=== DATASET RECORDS ===
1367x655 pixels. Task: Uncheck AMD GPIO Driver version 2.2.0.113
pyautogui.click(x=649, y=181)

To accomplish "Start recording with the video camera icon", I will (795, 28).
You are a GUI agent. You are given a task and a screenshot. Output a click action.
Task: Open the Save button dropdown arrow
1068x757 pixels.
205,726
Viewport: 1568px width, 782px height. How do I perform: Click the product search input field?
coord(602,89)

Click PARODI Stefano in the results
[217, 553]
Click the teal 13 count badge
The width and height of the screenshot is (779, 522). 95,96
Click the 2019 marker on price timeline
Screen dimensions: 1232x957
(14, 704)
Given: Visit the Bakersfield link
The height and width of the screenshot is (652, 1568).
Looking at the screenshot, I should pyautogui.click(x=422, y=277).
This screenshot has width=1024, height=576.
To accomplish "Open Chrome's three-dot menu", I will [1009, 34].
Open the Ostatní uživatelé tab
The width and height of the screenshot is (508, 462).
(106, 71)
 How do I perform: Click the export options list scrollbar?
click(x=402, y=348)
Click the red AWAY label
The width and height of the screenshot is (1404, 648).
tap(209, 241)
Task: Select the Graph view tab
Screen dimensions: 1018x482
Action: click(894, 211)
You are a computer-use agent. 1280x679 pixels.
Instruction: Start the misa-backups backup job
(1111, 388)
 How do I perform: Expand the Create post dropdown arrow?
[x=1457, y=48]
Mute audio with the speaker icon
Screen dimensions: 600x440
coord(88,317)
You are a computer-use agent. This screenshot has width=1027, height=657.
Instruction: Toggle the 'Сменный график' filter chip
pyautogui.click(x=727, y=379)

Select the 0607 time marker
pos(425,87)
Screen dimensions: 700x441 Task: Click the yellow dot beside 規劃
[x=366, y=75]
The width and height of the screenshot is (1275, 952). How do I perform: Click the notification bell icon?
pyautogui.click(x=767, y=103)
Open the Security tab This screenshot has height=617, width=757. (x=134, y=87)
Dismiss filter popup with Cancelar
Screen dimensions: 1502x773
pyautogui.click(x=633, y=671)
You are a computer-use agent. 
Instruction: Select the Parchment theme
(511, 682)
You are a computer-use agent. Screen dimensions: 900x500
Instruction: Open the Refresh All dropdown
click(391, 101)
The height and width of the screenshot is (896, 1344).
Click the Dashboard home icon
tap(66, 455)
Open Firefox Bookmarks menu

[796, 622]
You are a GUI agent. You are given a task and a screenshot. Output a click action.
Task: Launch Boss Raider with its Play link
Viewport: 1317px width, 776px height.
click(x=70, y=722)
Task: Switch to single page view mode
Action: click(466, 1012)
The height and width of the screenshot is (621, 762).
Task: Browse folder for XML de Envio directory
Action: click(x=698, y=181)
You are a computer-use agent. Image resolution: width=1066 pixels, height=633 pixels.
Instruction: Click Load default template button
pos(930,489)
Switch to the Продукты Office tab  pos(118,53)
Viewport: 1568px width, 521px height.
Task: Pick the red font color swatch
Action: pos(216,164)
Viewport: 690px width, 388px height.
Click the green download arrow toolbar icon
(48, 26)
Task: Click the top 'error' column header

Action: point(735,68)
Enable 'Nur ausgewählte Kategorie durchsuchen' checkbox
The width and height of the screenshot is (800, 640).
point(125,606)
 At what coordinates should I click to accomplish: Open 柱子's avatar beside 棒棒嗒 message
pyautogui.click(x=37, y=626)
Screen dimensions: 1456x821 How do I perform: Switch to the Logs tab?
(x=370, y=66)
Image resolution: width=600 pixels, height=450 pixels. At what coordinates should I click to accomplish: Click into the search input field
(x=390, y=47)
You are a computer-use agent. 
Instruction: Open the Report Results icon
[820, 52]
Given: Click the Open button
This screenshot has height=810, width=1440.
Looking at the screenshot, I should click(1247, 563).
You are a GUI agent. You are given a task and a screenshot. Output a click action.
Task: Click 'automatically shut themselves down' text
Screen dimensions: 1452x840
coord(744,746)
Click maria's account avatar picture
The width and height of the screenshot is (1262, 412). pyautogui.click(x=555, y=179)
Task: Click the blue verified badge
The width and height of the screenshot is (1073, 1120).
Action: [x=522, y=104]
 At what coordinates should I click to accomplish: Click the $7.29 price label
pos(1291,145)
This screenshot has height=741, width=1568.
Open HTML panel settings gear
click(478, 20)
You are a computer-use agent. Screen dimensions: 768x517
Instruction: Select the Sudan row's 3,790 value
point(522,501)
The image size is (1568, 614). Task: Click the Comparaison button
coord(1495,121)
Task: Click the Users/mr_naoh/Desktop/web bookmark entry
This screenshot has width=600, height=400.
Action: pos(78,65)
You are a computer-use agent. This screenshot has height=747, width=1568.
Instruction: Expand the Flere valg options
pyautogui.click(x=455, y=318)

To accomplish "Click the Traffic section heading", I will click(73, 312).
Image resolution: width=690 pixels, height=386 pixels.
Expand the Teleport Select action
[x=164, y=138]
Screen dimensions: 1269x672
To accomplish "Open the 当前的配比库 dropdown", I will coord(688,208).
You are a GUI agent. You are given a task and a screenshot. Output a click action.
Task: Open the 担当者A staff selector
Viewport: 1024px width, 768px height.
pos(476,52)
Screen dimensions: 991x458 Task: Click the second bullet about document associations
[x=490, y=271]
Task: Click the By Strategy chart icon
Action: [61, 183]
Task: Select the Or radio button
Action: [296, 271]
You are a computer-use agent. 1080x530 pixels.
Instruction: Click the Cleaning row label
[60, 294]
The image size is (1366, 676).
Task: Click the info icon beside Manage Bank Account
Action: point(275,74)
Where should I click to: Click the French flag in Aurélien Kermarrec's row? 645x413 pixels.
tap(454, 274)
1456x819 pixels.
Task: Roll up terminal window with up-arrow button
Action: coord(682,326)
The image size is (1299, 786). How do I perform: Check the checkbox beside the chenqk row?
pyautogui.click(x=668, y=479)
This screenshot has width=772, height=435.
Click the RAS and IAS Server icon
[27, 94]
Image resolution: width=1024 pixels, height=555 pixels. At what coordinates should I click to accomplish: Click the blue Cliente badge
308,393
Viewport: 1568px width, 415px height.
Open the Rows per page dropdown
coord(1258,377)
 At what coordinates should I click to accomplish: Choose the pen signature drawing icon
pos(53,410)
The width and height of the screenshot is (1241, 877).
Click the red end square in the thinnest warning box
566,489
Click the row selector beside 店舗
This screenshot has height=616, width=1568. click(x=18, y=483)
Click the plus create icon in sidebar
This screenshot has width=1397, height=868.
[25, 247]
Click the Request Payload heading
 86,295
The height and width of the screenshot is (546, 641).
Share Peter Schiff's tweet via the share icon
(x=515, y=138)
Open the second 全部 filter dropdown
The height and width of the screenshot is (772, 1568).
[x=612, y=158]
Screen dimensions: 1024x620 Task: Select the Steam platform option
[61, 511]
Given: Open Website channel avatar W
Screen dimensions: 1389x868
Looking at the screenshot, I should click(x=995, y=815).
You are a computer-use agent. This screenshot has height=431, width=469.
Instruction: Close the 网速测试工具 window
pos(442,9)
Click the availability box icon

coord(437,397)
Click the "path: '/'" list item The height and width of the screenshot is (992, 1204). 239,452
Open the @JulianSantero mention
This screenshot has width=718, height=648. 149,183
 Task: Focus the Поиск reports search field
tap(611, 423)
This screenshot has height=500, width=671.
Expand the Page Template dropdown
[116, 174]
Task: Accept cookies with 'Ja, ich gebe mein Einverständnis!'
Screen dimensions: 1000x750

=== WORK ORDER ===
Your answer must be the line holding "Click the plus create icon in sidebar" plus every later line to the end of the records, copied exactly.

=== THE COMPLETED TASK ===
Click the plus create icon in sidebar
This screenshot has width=1397, height=868.
[25, 247]
Click the Request Payload heading
 86,295
The height and width of the screenshot is (546, 641).
Share Peter Schiff's tweet via the share icon
(x=515, y=138)
Open the second 全部 filter dropdown
The height and width of the screenshot is (772, 1568).
[x=612, y=158]
Screen dimensions: 1024x620 Task: Select the Steam platform option
[61, 511]
Given: Open Website channel avatar W
Screen dimensions: 1389x868
Looking at the screenshot, I should click(x=995, y=815).
You are a computer-use agent. This screenshot has height=431, width=469.
Instruction: Close the 网速测试工具 window
pos(442,9)
Click the availability box icon

coord(437,397)
Click the "path: '/'" list item The height and width of the screenshot is (992, 1204). 239,452
Open the @JulianSantero mention
This screenshot has width=718, height=648. 149,183
 Task: Focus the Поиск reports search field
tap(611, 423)
This screenshot has height=500, width=671.
Expand the Page Template dropdown
[116, 174]
Task: Accept cookies with 'Ja, ich gebe mein Einverständnis!'
Screen dimensions: 1000x750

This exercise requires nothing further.